Start of Block

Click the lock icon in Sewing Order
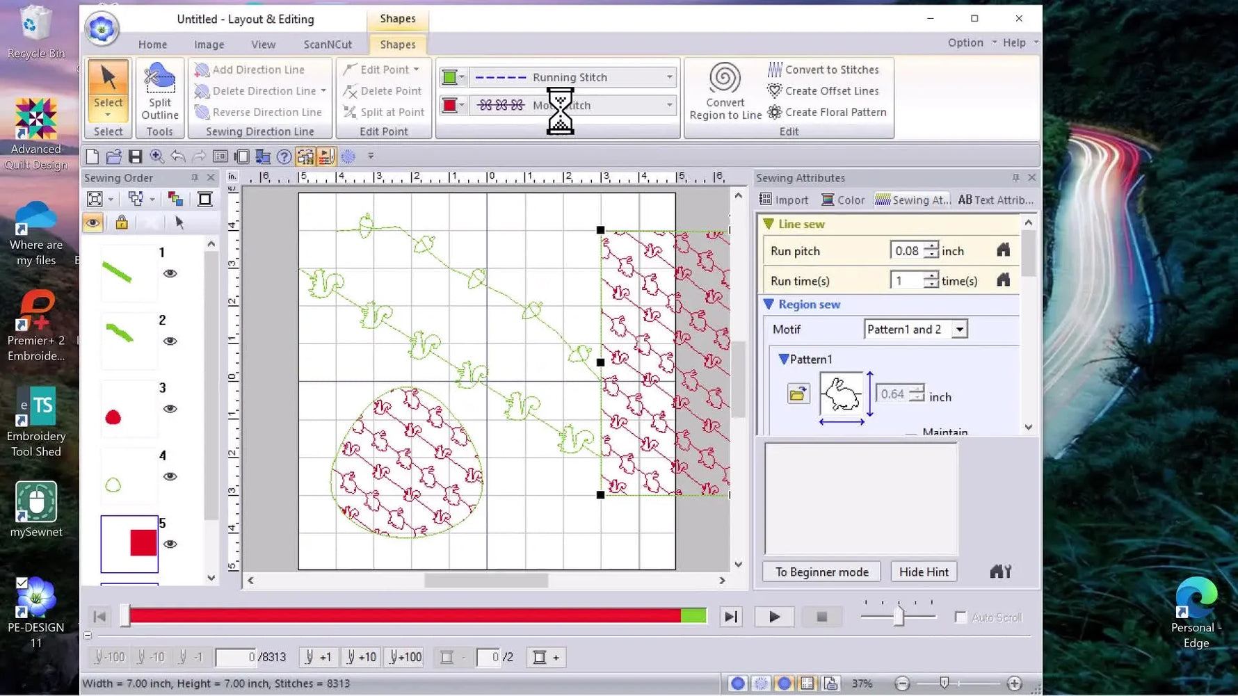This screenshot has width=1238, height=696. [122, 222]
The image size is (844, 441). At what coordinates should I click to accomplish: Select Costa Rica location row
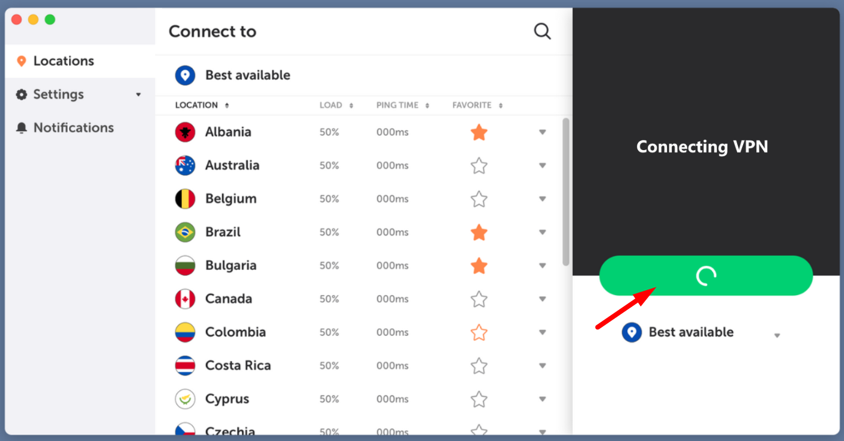coord(359,365)
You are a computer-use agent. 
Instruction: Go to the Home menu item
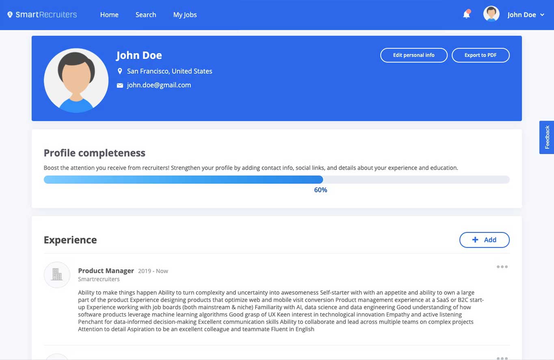[x=109, y=15]
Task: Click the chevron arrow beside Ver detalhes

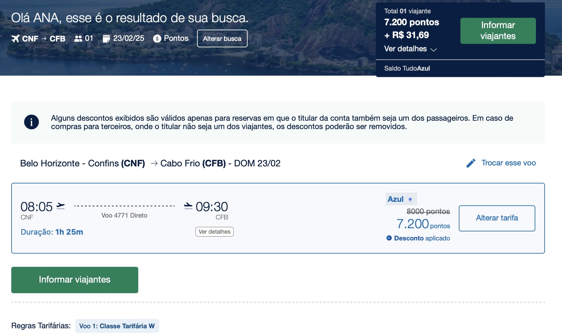Action: pos(433,50)
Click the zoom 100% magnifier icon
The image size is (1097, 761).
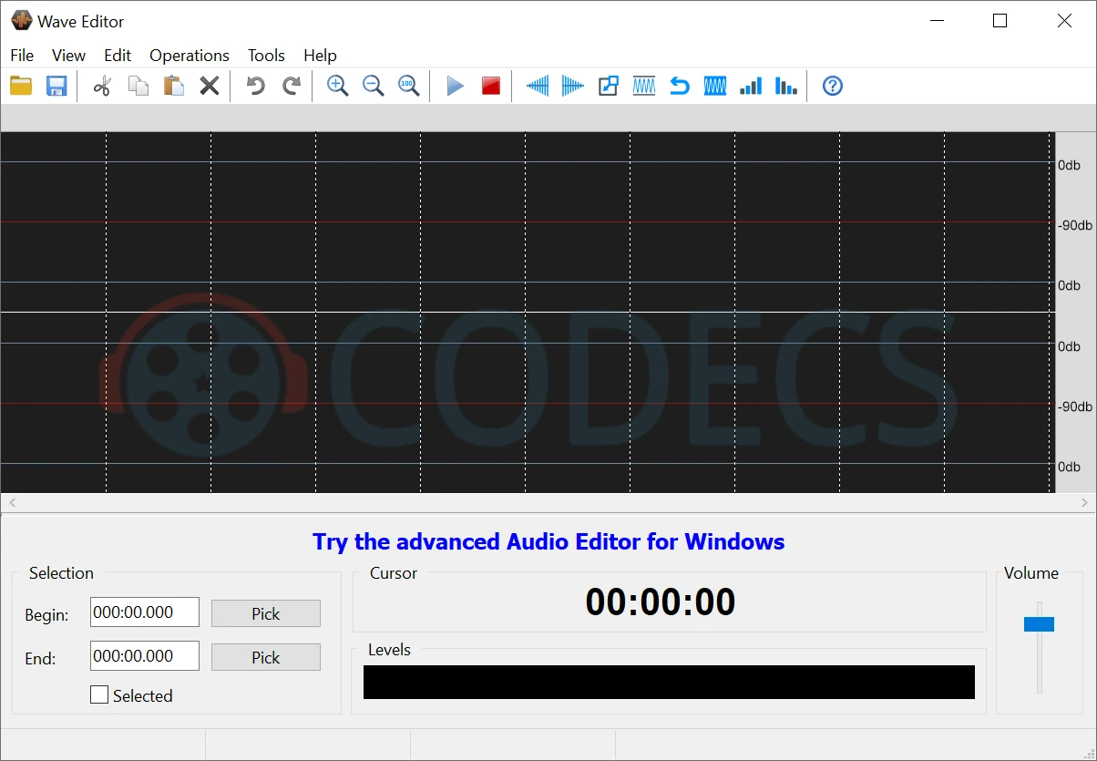click(x=409, y=86)
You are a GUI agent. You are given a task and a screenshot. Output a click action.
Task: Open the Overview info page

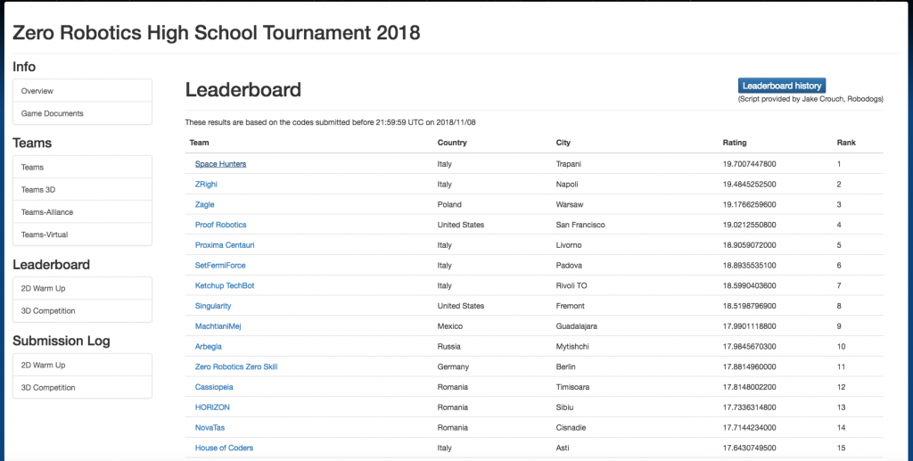point(82,91)
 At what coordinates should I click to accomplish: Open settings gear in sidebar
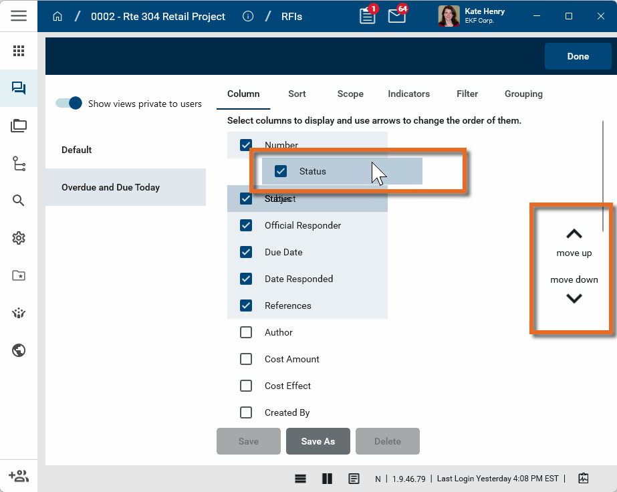point(19,238)
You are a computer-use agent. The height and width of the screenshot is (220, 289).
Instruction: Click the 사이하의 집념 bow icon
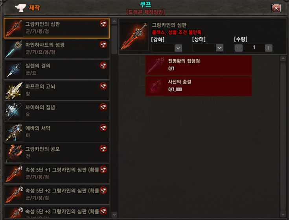[x=14, y=112]
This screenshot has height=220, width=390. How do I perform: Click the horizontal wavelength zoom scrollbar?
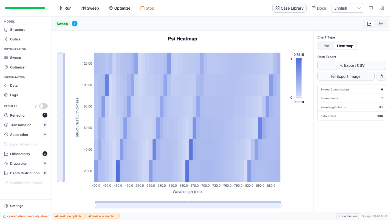tap(188, 205)
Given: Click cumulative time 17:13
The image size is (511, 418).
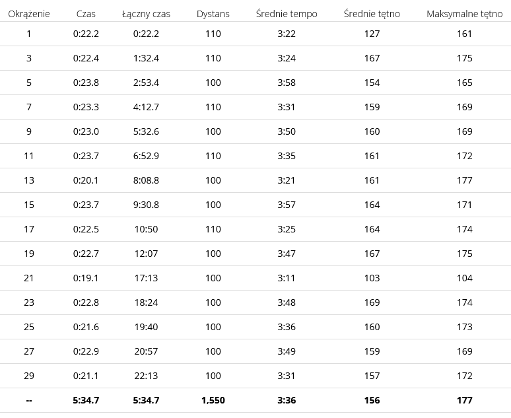Looking at the screenshot, I should [146, 278].
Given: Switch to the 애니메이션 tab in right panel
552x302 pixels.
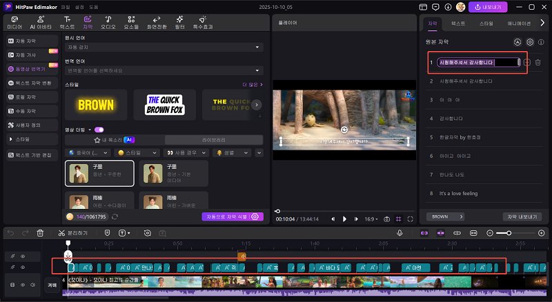Looking at the screenshot, I should 520,23.
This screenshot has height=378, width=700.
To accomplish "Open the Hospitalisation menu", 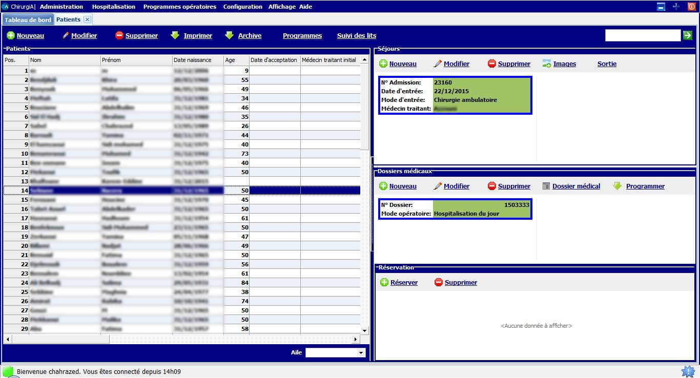I will pyautogui.click(x=114, y=7).
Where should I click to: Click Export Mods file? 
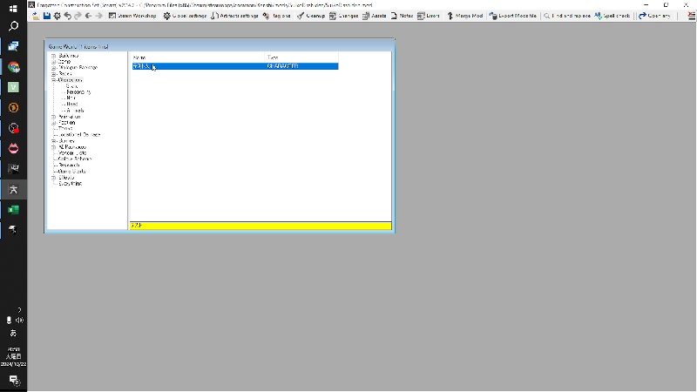tap(513, 16)
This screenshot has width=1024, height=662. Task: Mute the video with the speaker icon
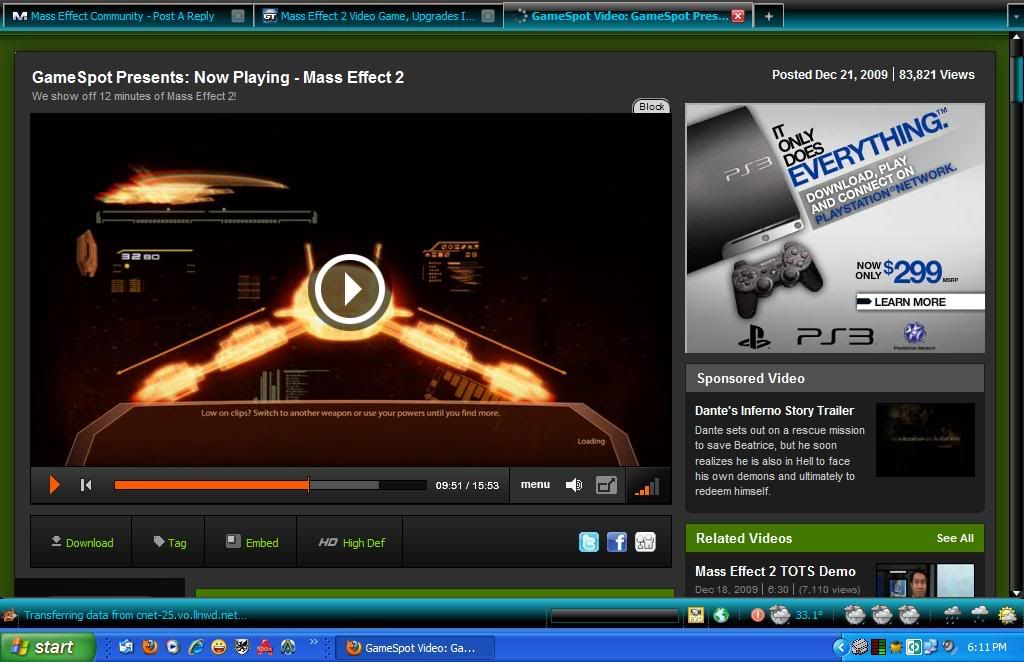pos(573,485)
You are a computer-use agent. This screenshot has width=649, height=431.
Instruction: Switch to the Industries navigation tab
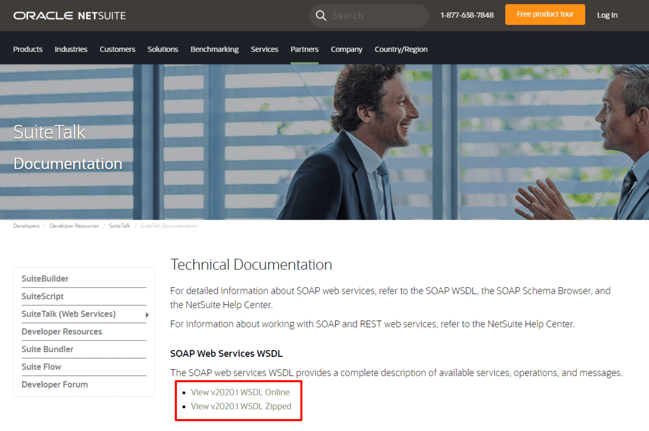71,49
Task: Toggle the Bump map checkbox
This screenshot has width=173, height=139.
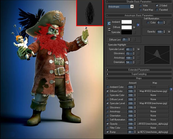Action: 107,132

End of Block

▸ Task to carry out
Go through the data above and find the lines with the word "computer". Copy each of those lines.

▸ Exercise result
You are a computer-use agent. 
You are a computer-use agent. The height and width of the screenshot is (220, 289).
You are a computer-use agent. This screenshot has width=649, height=431.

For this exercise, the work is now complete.